Basic Cell Clustering Using mCG-5Kb Bins¶

Content¶

Here we go through the basic steps to perform cell clustering using genome non-overlapping 5Kb bins as features. We start from hypo-methylation probability data stored in MCDS (quantified by the hypo- or hyper-methylation score option, see allcools generate-dataset). This notebook can be used to quickly evaluate cell-type composition in a single-cell methylome dataset (e.g., the dataset from a single experiment). Comparing with the 100Kb bins clustering process, this clustering process is more suitable for samples with low mCH fraction (many non-brain tissues) and narrow methylation diversity (so smaller feature works better).
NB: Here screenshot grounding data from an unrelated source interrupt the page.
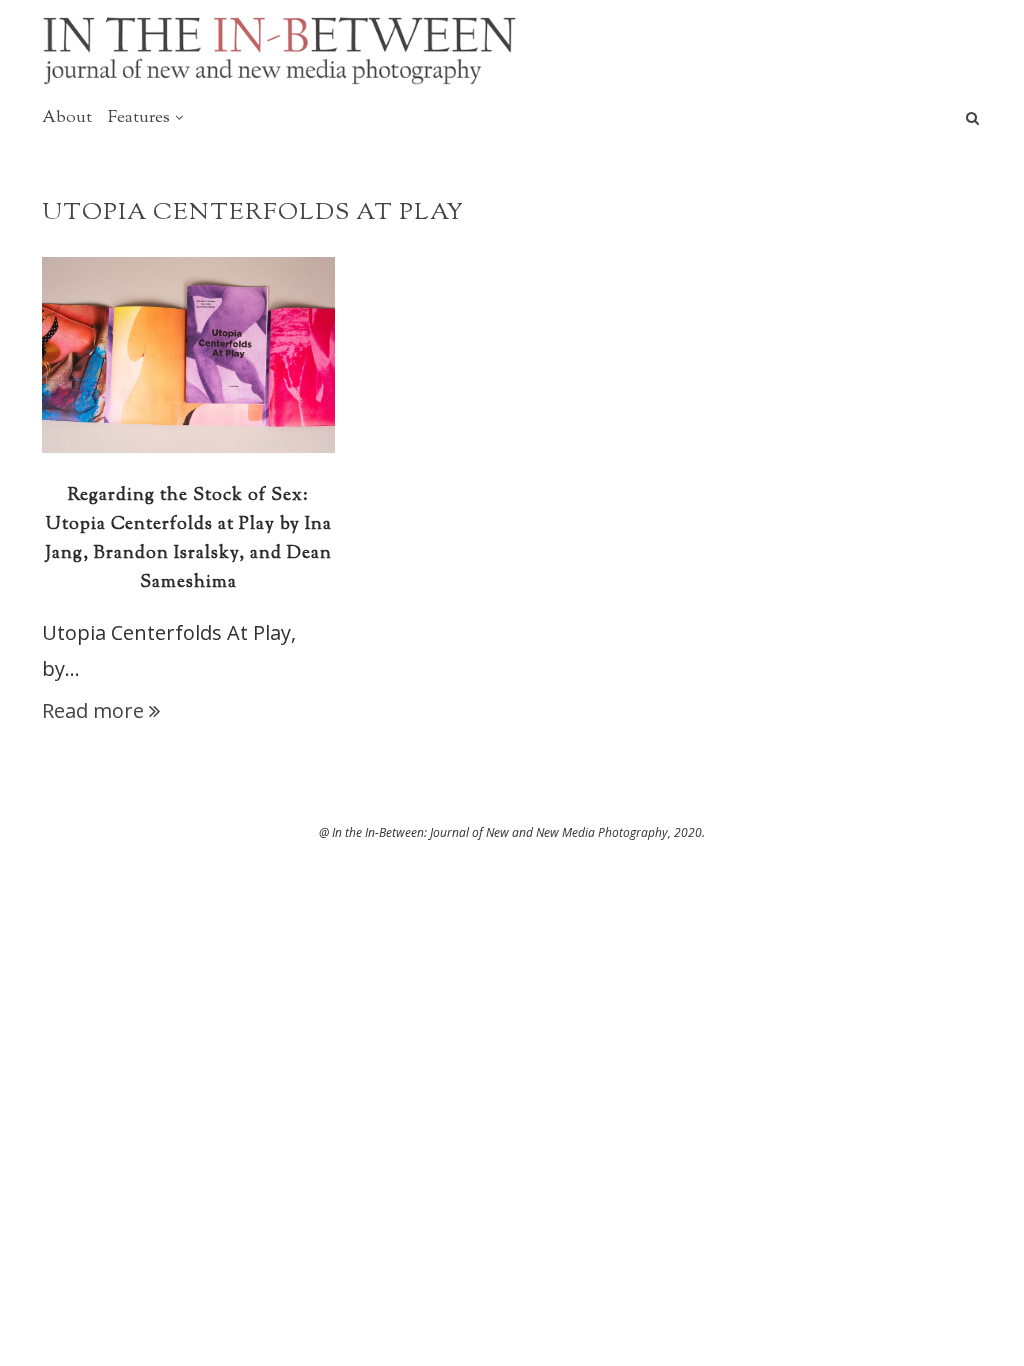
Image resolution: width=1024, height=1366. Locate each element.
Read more (93, 710)
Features (139, 118)
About (67, 118)
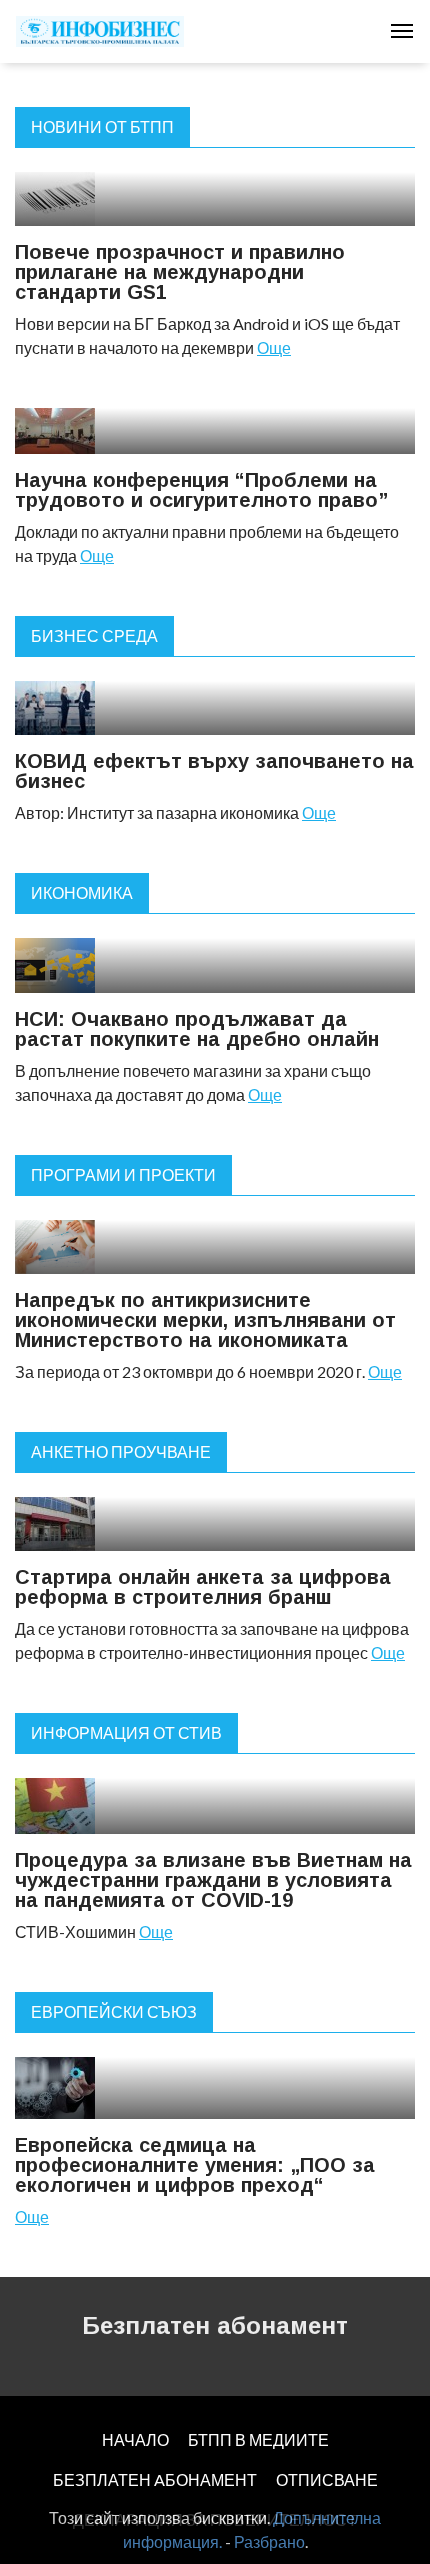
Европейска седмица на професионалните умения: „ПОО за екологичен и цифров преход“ (195, 2165)
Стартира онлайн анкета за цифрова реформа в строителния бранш (203, 1587)
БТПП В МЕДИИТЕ (258, 2439)
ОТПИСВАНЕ (327, 2479)
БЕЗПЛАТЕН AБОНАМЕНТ (155, 2479)
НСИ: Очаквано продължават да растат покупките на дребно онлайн (197, 1029)
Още (274, 347)
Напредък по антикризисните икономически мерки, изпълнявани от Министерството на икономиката (205, 1320)
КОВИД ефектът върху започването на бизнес (214, 771)
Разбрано (269, 2541)
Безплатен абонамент (215, 2325)
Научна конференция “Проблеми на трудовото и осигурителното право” (201, 490)
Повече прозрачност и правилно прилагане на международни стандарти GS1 (180, 272)
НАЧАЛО (135, 2439)
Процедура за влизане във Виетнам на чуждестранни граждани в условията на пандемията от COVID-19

Dataset used in this notebook¶

Adult (age P56) male mouse brain pituitary (PIT) snmC-seq2 data from [Ruf-Zamojski et al., 2021].

Input¶

MCDS with chrom5k hypo-score matrix
Cell metadata

Output¶

Cell-by-5kb-bin AnnData (sparse matrix) with embedding coordinates and cluster labels.

Import¶

import numpy as np
import pandas as pd
import matplotlib.pyplot as plt
import scanpy as sc
from ALLCools.mcds import MCDS
from ALLCools.clustering import tsne, significant_pc_test, filter_regions, lsi, binarize_matrix
from ALLCools.plot import *

Parameters¶

metadata_path = '../../data/PIT/PIT.CellMetadata.csv.gz'
mcds_path = '../../data/PIT/RufZamojski2021NC.mcds'

# Basic filtering parameters
mapping_rate_cutoff = 0.5
mapping_rate_col_name = 'MappingRate'  # Name may change
final_reads_cutoff = 500000
final_reads_col_name = 'FinalmCReads'  # Name may change
mccc_cutoff = 0.03
mccc_col_name = 'mCCCFrac'  # Name may change
mch_cutoff = 0.2
mch_col_name = 'mCHFrac'  # Name may change
mcg_cutoff = 0.5
mcg_col_name = 'mCGFrac'  # Name may change

# PC cutoff
pc_cutoff = 0.1

# KNN
knn = -1  # -1 means auto determine

# Leiden
resolution = 1

Load Cell Metadata¶

metadata = pd.read_csv(metadata_path, index_col=0)
print(f'Metadata of {metadata.shape[0]} cells')
metadata.head()

Metadata of 2756 cells

	CellInputReadPairs	MappingRate	FinalmCReads	mCCCFrac	mCGFrac	mCHFrac	Plate	Col384	Row384	CellTypeAnno
index
PIT_P1-PIT_P2-A1-AD001	1858622.0	0.685139	1612023.0	0.003644	0.679811	0.005782	PIT_P1	0	0	Outlier
PIT_P1-PIT_P2-A1-AD004	1599190.0	0.686342	1367004.0	0.004046	0.746012	0.008154	PIT_P1	1	0	Gonadotropes
PIT_P1-PIT_P2-A1-AD006	1932242.0	0.669654	1580990.0	0.003958	0.683584	0.005689	PIT_P1	1	1	Somatotropes
PIT_P1-PIT_P2-A1-AD007	1588505.0	0.664612	1292770.0	0.003622	0.735217	0.005460	PIT_P2	0	0	Rbpms+
PIT_P1-PIT_P2-A1-AD010	1738409.0	0.703835	1539676.0	0.003769	0.744640	0.006679	PIT_P2	1	0	Rbpms+

Filter Cells¶

judge = (metadata[mapping_rate_col_name] > mapping_rate_cutoff) & \
        (metadata[final_reads_col_name] > final_reads_cutoff) & \
        (metadata[mccc_col_name] < mccc_cutoff) & \
        (metadata[mch_col_name] < mch_cutoff) & \
        (metadata[mcg_col_name] > mcg_cutoff)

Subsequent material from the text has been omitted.